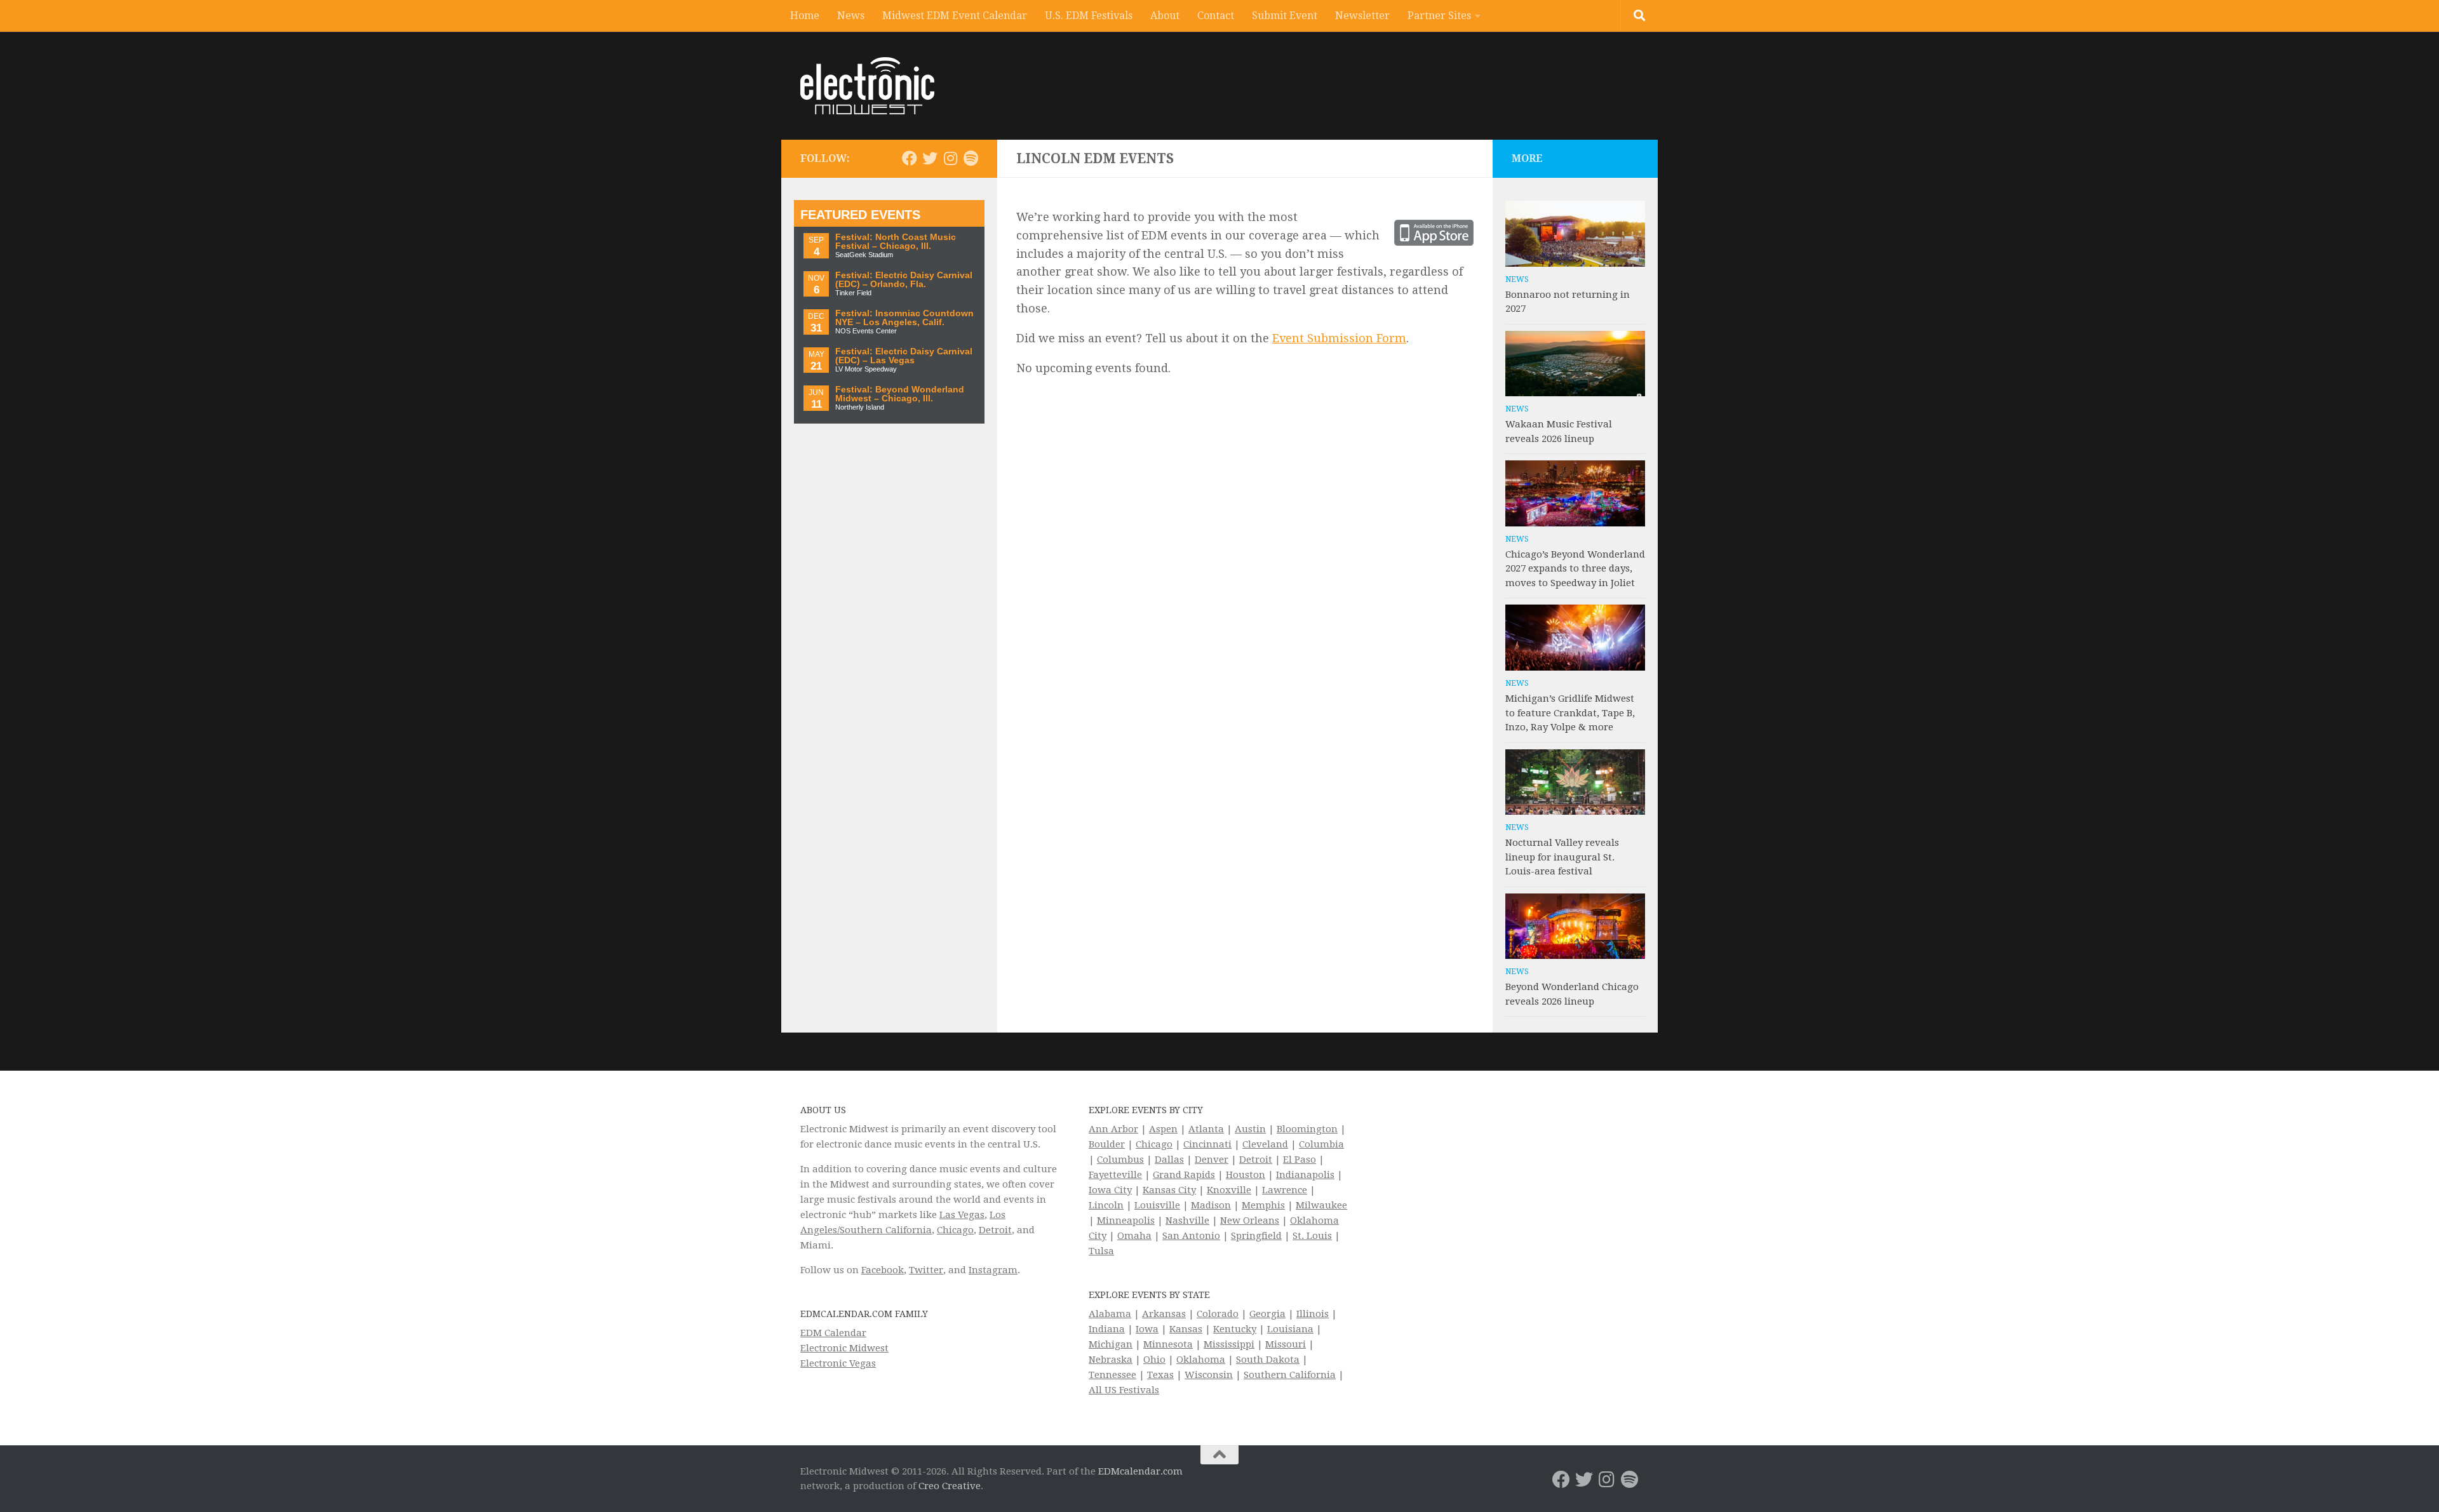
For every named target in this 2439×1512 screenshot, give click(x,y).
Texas (1160, 1375)
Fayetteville (1115, 1175)
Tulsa (1101, 1251)
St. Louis (1312, 1235)
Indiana (1107, 1329)
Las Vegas (961, 1215)
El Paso (1299, 1159)
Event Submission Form (1339, 338)
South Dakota (1268, 1359)
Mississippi (1229, 1344)
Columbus (1120, 1159)
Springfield (1256, 1235)
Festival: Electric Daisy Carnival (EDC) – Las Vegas (903, 356)
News (850, 16)
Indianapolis (1305, 1175)
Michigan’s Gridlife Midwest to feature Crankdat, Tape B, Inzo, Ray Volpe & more (1570, 713)
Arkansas (1164, 1314)
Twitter (926, 1270)
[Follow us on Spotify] (970, 158)
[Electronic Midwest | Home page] (867, 85)
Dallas (1169, 1159)
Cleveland (1265, 1144)
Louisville (1157, 1205)
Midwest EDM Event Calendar (954, 16)
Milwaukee (1321, 1205)
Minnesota (1168, 1344)
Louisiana (1290, 1329)
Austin (1250, 1129)
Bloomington (1307, 1129)
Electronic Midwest (844, 1348)
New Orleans (1249, 1220)
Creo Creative (949, 1486)
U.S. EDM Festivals (1088, 16)
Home (804, 16)
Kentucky (1234, 1329)
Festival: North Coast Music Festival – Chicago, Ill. (895, 241)
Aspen (1163, 1129)
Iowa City (1110, 1190)
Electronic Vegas (838, 1363)
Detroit (995, 1230)
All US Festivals (1124, 1390)
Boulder (1107, 1144)
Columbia (1321, 1144)
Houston (1245, 1175)
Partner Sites (1439, 16)
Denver (1211, 1159)
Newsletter (1362, 16)
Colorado (1218, 1314)
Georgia (1267, 1314)
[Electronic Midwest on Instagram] (950, 158)
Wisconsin (1209, 1375)
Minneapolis (1126, 1220)
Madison (1211, 1205)
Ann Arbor (1113, 1129)
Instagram (993, 1270)
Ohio (1154, 1359)
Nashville (1187, 1220)
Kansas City (1169, 1190)
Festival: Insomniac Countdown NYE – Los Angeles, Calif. (904, 318)
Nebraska (1110, 1359)
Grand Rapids (1184, 1175)
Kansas (1185, 1329)
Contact (1215, 16)
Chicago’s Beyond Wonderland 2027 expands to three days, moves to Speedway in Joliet (1575, 569)
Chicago (955, 1230)
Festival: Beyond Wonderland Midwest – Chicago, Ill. (899, 394)
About (1164, 16)
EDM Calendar (833, 1333)
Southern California (1290, 1375)
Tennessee (1112, 1375)
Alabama (1110, 1314)
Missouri (1285, 1344)
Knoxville (1229, 1190)
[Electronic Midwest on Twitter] (929, 158)
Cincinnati (1207, 1144)
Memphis (1263, 1205)
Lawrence (1284, 1190)
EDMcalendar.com (1140, 1471)
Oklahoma (1200, 1359)
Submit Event (1284, 16)
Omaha (1134, 1235)
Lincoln (1106, 1205)
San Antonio (1191, 1235)
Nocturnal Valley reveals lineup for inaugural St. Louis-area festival (1562, 857)
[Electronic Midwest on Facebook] (909, 158)
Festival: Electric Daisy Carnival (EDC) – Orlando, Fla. (903, 280)
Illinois (1312, 1314)
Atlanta (1206, 1129)
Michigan (1110, 1344)
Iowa (1147, 1329)
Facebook (882, 1270)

──────

Please output every line of the listing as it stands, and omit its images.

▶ Answer for the task:
For every named target in this 2439×1512 screenshot, give click(x,y).
Texas (1160, 1375)
Fayetteville (1115, 1175)
Tulsa (1101, 1251)
St. Louis (1312, 1235)
Indiana (1107, 1329)
Las Vegas (961, 1215)
El Paso (1299, 1159)
Event Submission Form (1339, 338)
South Dakota (1268, 1359)
Mississippi (1229, 1344)
Columbus (1120, 1159)
Springfield (1256, 1235)
Festival: Electric Daisy Carnival (EDC) – Las Vegas (903, 356)
News (850, 16)
Indianapolis (1305, 1175)
Michigan’s Gridlife Midwest to feature Crankdat, Tape B, Inzo, Ray Volpe & more (1570, 713)
Arkansas (1164, 1314)
Twitter (926, 1270)
[Follow us on Spotify] (970, 158)
[Electronic Midwest | Home page] (867, 85)
Dallas (1169, 1159)
Cleveland (1265, 1144)
Louisville (1157, 1205)
Midwest EDM Event Calendar (954, 16)
Milwaukee (1321, 1205)
Minnesota (1168, 1344)
Louisiana (1290, 1329)
Austin (1250, 1129)
Bloomington (1307, 1129)
Electronic Midwest (844, 1348)
New Orleans (1249, 1220)
Creo Creative (949, 1486)
U.S. EDM Festivals (1088, 16)
Home (804, 16)
Kentucky (1234, 1329)
Festival: North Coast Music Festival – Chicago, Ill. (895, 241)
Aspen (1163, 1129)
Iowa City (1110, 1190)
Electronic Vegas (838, 1363)
Detroit (995, 1230)
All US Festivals (1124, 1390)
Boulder (1107, 1144)
Columbia (1321, 1144)
Houston (1245, 1175)
Partner Sites (1439, 16)
Denver (1211, 1159)
Newsletter (1362, 16)
Colorado (1218, 1314)
Georgia (1267, 1314)
[Electronic Midwest on Instagram] (950, 158)
Wisconsin (1209, 1375)
Minneapolis (1126, 1220)
Madison (1211, 1205)
Ann Arbor (1113, 1129)
Instagram (993, 1270)
Ohio (1154, 1359)
Nashville (1187, 1220)
Kansas City (1169, 1190)
Festival: Insomniac Countdown NYE – Los Angeles, Calif. (904, 318)
Nebraska (1110, 1359)
Grand Rapids (1184, 1175)
Kansas (1185, 1329)
Contact (1215, 16)
Chicago’s Beyond Wonderland 2027 expands to three days, moves to Speedway in Joliet (1575, 569)
Chicago (955, 1230)
Festival: Beyond Wonderland Midwest – Chicago, Ill. (899, 394)
About (1164, 16)
EDM Calendar (833, 1333)
Southern California (1290, 1375)
Tennessee (1112, 1375)
Alabama (1110, 1314)
Missouri (1285, 1344)
Knoxville (1229, 1190)
[Electronic Midwest on Twitter] (929, 158)
Cincinnati (1207, 1144)
Memphis (1263, 1205)
Lawrence (1284, 1190)
EDMcalendar.com (1140, 1471)
Oklahoma (1200, 1359)
Submit Event (1284, 16)
Omaha (1134, 1235)
Lincoln (1106, 1205)
San Antonio (1191, 1235)
Nocturnal Valley reveals lineup for inaugural St. Louis-area festival (1562, 857)
[Electronic Midwest on Facebook] (909, 158)
Festival: Electric Daisy Carnival (EDC) – Orlando, Fla. (903, 280)
Illinois (1312, 1314)
Atlanta (1206, 1129)
Michigan (1110, 1344)
Iowa (1147, 1329)
Facebook (882, 1270)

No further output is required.